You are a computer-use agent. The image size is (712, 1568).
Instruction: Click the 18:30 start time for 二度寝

---

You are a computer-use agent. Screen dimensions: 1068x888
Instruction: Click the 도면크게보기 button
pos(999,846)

---

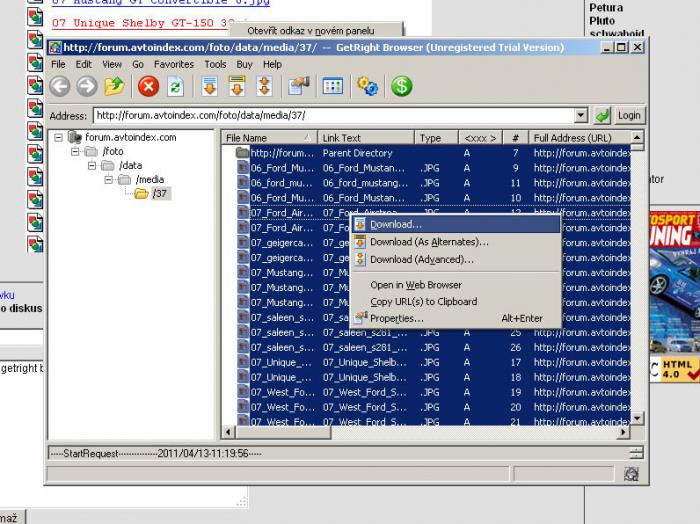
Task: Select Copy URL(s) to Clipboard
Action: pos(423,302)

#### [About this task]
What lines of the material above hold the string "computer"? Please copy them.

#### [Written reply]
You are a computer-use agent. The image size is (712, 1568).
You are a computer-use agent. Screen dimensions: 1068x888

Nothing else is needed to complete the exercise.